The recursive delegation problem compounds as agents gain autonomy. When a primary agent delegates tasks to specialised sub-agents discovered in real-time, authorisation chains become complex without clear mechanisms to progressively narrow permissions at each step. A compromised agent wielding delegated authority from a human could trigger cascading failures across entire networks of sub-agents, each operating with fractions of the original user’s permissions but collectively representing significant risk.
Agent identity fragmentation threatens interoperability as vendors develop proprietary systems. The whitepaper warns this “would reduce developer velocity by forcing repeated one-off integrations” and “compromise security by creating multiple security models, each with different risks and vulnerabilities.” Without common standards, agents require separate identities for each system, creating both usability problems and expanded attack surfaces.
User impersonation represents a fundamental accountability gap. Today’s AI agents often act indistinguishably from the humans they represent, creating scenarios where nobody can determine whether an action came from a person or their agent. The document emphasises the need to move from impersonation to explicit “on-behalf-of” flows where agents prove their delegated scope whilst remaining identifiable as distinct from users they represent.

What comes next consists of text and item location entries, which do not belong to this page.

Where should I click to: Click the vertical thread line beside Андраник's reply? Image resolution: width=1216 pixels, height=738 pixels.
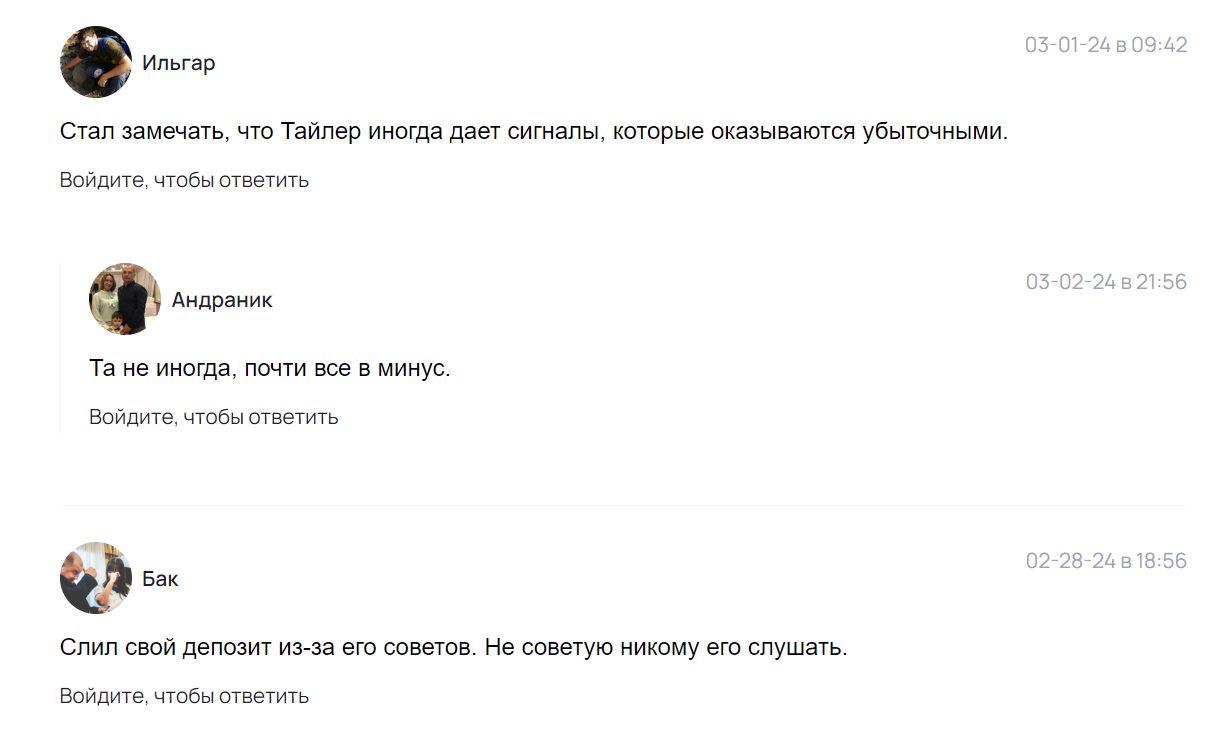[x=60, y=348]
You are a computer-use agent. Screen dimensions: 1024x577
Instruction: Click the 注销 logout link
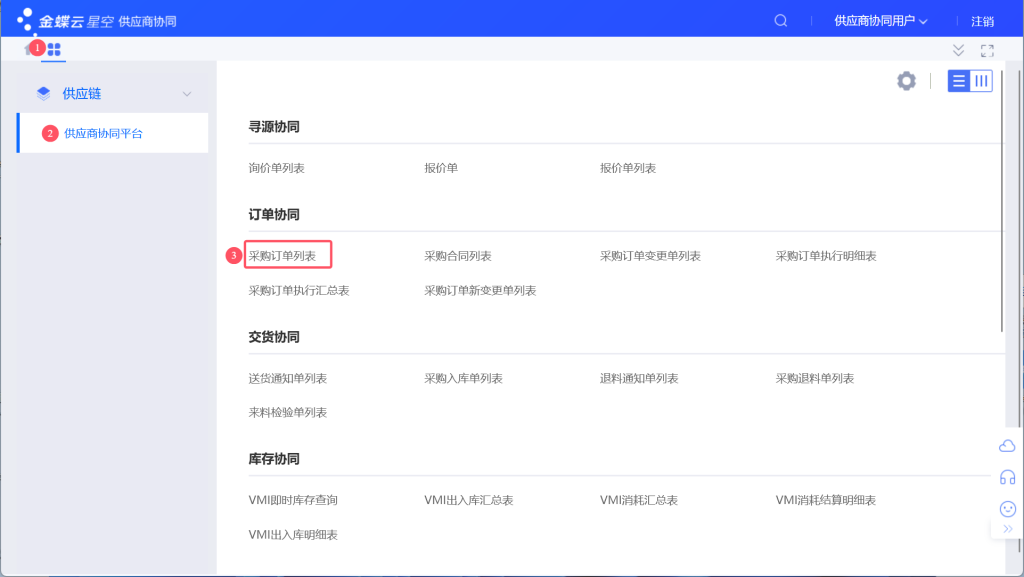[985, 20]
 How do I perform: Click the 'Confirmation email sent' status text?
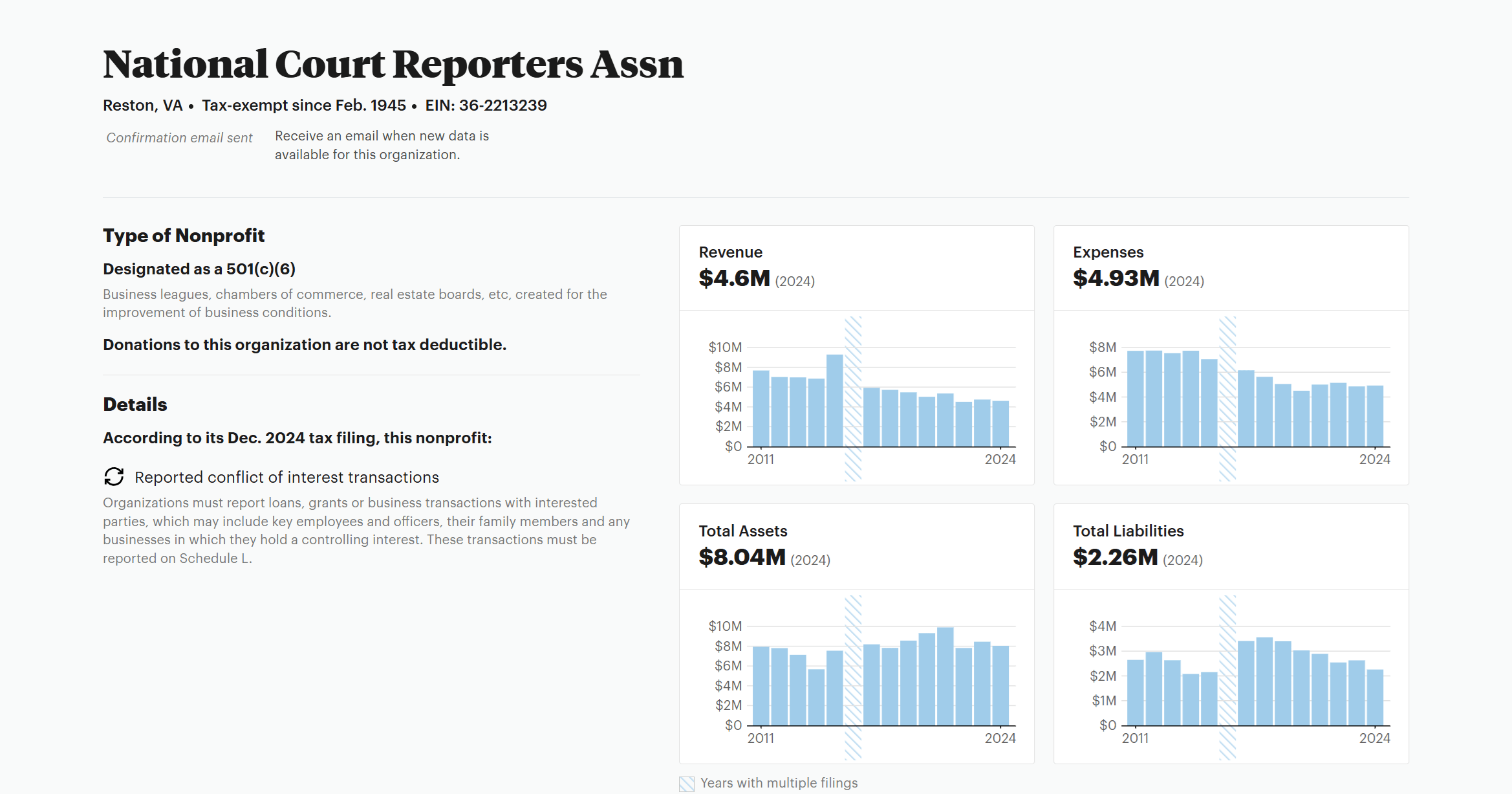(x=179, y=138)
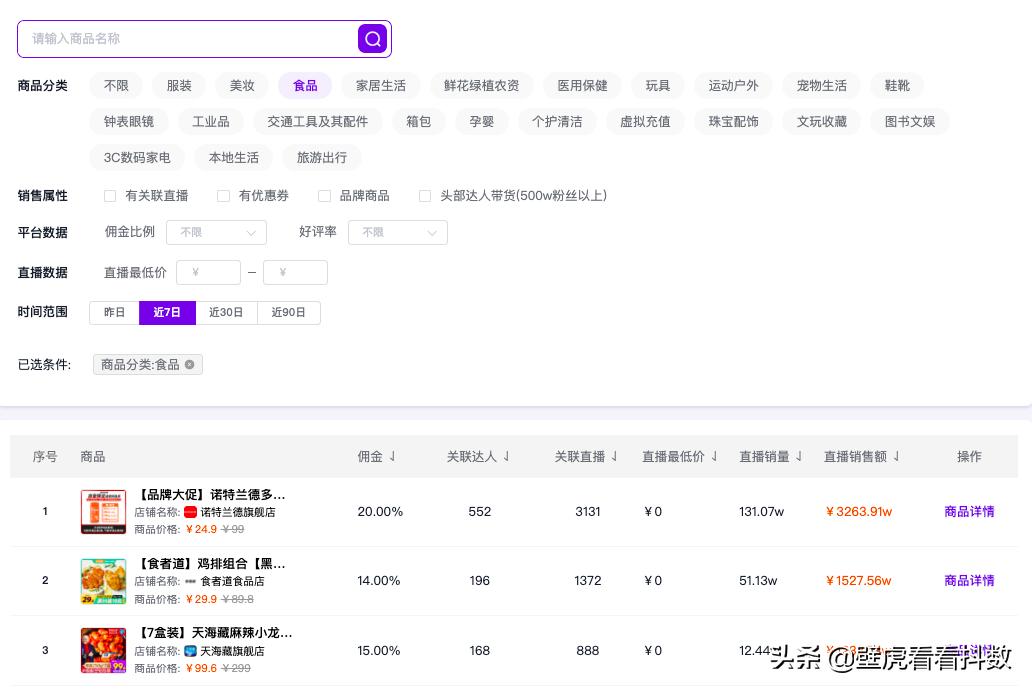Select the 美妆 category filter
The width and height of the screenshot is (1032, 691).
(242, 85)
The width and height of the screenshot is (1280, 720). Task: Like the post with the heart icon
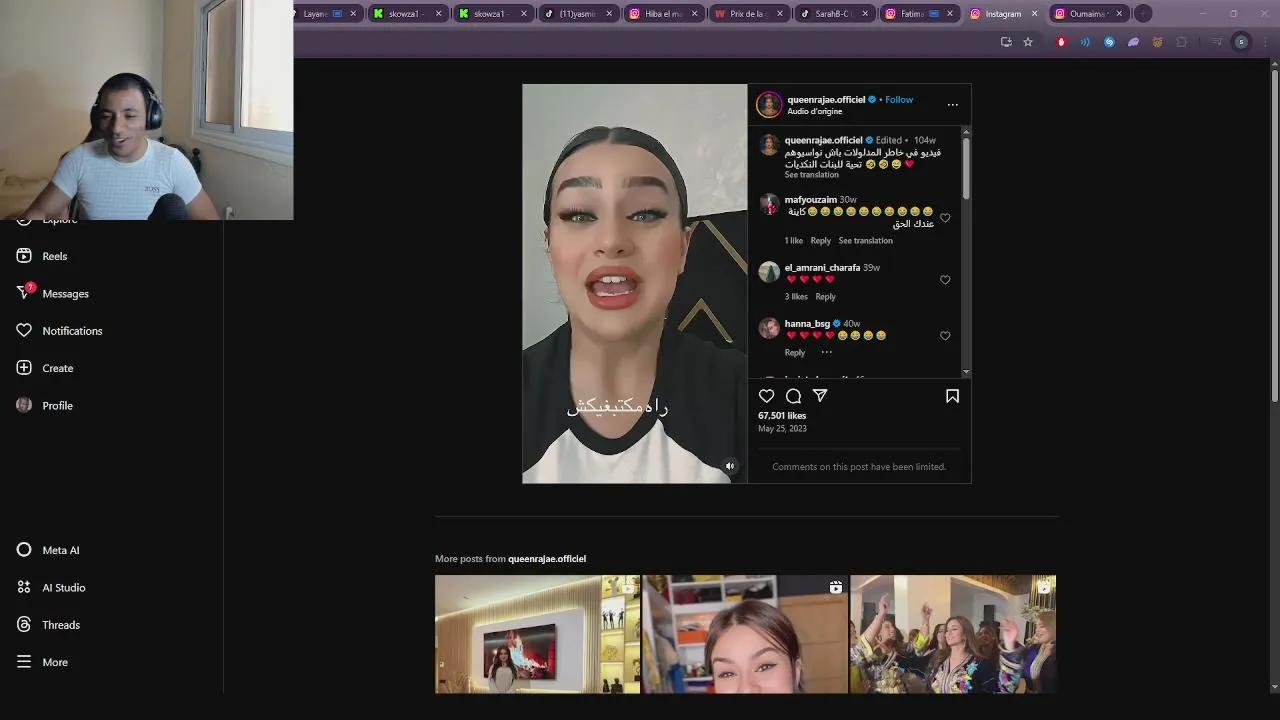pos(766,396)
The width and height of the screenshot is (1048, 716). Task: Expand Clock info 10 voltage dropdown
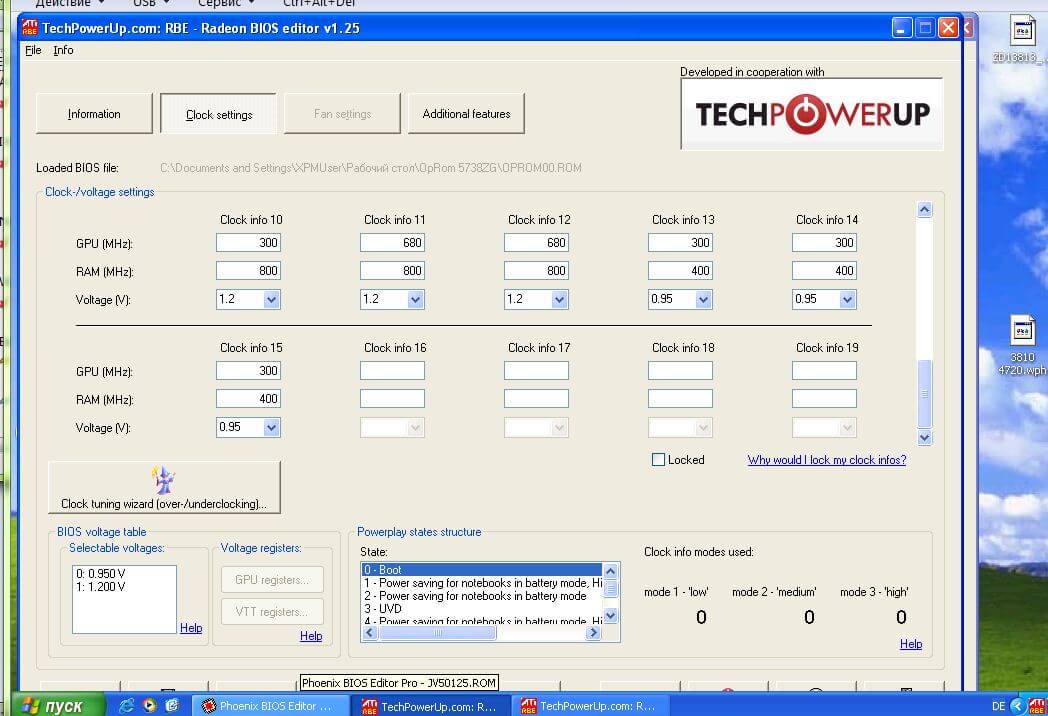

The Model Context Protocol leads adoption as the key framework for connecting language models to external tools. MCP initially launched without authentication but subsequently added security features after community pressure. The whitepaper recommends OAuth 2.1 as the standard framework but notes this only works within single organisations, not across trust boundaries where agents increasingly operate.
Current frameworks prove inadequate for agents acting on behalf of multiple users simultaneously. Whilst OAuth was designed for individual user authorisation, agents deployed in shared environments like team chat channels may access information that only some team members should see, potentially disclosing confidential data because the agent operates under one person’s permissions without standardised methods to respect the subset of permissions overlapping for all users.
Enterprise systems require immediate changes. The document proposes extending identity management protocols to treat AI agents as first-class entities with their own lifecycles, permissions and audit trails separate from human users. Without this, companies cannot track which agent performed which action or revoke access when agents are compromised or decommissioned.
South said the document addresses three distinct groups: AI implementers receive technical guidance on foundational standards, enterprises receive strategies for governance and integration, while consumer platforms receive foundations for user trust and scalable consent. The whitepaper’s conclusion emphasises urgency: “Successfully navigating this future depends on a concerted, collaborative effort across the industry.”